In der Systematik der StPO sind die polizeiliche Anhaltung, die vorläufige
Festnahme und die Durchsuchung von Personen unter dem Titel der Zwangsmassnahmen
eingereiht. Die Verhältnismässigkeit von Zwangsmassnahmen beurteilt sich nach
der Umschreibung von Art. 197 Abs. 1 lit. c und d StPO
insbesondere danach, ob die angestrebten Ziele nicht durch mildere Massnahmen
erreicht werden können und ob die Bedeutung der mutmasslichen Straftat die
Zwangsmassnahme rechtfertigt. Artikel 197 Abs. 2 StPO bestimmt überdies,
dass Zwangsmassnahmen im Bereich von Grundrechtseingriffen besonders
zurückhaltend einzusetzen sind. Die vorliegend betroffenen Grundrechte der
Beschwerdeführerin sind die körperliche Integrität, die Bewegungsfreiheit und der
Schutz der eigenen Wohnung als Teil der Privatsphäre (Art. 10 Abs. 2
und Art. 13 Abs. 1 der Bundesverfassung, BV, SR 101).

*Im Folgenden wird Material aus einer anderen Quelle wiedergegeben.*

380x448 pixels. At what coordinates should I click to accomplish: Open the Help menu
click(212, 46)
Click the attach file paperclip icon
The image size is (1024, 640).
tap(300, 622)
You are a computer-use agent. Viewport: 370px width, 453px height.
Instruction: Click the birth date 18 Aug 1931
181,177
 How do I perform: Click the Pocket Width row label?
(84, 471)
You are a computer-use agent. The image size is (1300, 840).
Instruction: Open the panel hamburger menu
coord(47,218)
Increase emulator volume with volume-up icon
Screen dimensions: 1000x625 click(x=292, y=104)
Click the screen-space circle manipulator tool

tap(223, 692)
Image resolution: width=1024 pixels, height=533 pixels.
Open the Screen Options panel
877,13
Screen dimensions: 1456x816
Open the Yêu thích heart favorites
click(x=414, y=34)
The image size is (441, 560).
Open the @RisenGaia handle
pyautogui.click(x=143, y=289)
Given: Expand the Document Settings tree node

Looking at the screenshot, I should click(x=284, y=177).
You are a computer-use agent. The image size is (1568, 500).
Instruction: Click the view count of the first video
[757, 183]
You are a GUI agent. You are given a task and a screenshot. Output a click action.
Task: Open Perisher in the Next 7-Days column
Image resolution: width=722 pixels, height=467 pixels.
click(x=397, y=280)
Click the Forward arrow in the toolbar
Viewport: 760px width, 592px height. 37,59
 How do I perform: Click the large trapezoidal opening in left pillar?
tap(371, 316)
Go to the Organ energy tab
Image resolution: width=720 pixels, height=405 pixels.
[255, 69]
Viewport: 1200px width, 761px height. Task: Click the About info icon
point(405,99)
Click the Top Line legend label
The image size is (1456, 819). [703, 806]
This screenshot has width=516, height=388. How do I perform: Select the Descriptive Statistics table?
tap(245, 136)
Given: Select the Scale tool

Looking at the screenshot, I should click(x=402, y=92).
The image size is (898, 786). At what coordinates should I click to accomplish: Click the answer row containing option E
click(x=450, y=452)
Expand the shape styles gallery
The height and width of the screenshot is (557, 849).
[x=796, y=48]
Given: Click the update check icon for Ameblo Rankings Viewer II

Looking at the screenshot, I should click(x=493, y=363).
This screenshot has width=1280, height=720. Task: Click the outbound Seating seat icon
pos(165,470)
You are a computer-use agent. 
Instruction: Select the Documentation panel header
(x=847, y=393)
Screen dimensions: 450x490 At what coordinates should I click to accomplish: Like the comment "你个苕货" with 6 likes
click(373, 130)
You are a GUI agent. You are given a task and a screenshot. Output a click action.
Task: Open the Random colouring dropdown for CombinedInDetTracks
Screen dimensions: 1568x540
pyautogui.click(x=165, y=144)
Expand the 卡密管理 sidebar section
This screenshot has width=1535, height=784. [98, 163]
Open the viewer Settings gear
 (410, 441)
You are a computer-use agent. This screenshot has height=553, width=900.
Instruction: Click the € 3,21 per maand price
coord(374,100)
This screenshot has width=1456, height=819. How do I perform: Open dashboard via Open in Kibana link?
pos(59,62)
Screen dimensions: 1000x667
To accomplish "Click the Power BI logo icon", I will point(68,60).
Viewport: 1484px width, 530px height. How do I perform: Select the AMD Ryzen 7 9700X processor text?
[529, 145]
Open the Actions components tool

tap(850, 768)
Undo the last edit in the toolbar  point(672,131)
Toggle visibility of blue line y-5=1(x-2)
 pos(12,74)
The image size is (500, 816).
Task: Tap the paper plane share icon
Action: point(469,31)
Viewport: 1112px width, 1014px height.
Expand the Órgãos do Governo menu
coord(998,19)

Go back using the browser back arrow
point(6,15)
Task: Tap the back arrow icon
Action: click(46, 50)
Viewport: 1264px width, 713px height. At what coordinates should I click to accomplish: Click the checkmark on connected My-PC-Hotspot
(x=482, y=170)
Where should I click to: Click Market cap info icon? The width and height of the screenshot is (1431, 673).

Es ist
also besondere Zurückhaltung angezeigt. Im Übrigen wird die Kantonspolizei auch
durch das Polizeigesetz an die Beachtung der Verhältnismässigkeit gebunden
(§ 7 Abs. 1 PolG). Unmittelbaren Zwang gegen Personen und Sachen lässt das
Polizeigesetz nur im Rahmen der Verhältnismässigkeit und i.d.R. nur unter
vorgängiger Androhung zu (§ 46 PolG).
4.3 Es
fragt sich zunächst, ob es verhältnismässig war, die Beschwerdeführerin bei
augenscheinlich beruhigter Situation aus dem Bett zu holen und mit Handfesseln
halbnackt abzuführen. Die Meldung des Ehemannes auf dem Notruf lautete gemäss
dem Requisitionsprotokoll: „Mitbewohnerin geht auf mich los und beschädigt das
Mobiliar.“ Als die Polizei eintraf, lag diese jedoch auf dem Bett und trank ein
Glas Wein. Im Requisitionsprotokoll wird lediglich festgehalten, sie habe „lauthals“
von der Polizei gefordert, dass diese verschwinde, sie sei „sehr aggressiv“
geworden und habe „kein(e) Gewähr“ geboten, sich ruhig zu verhalten. Es habe
die Gefahr gedroht, sie werde ihren Mann „erneut … attackieren“ (Rapport S. 1).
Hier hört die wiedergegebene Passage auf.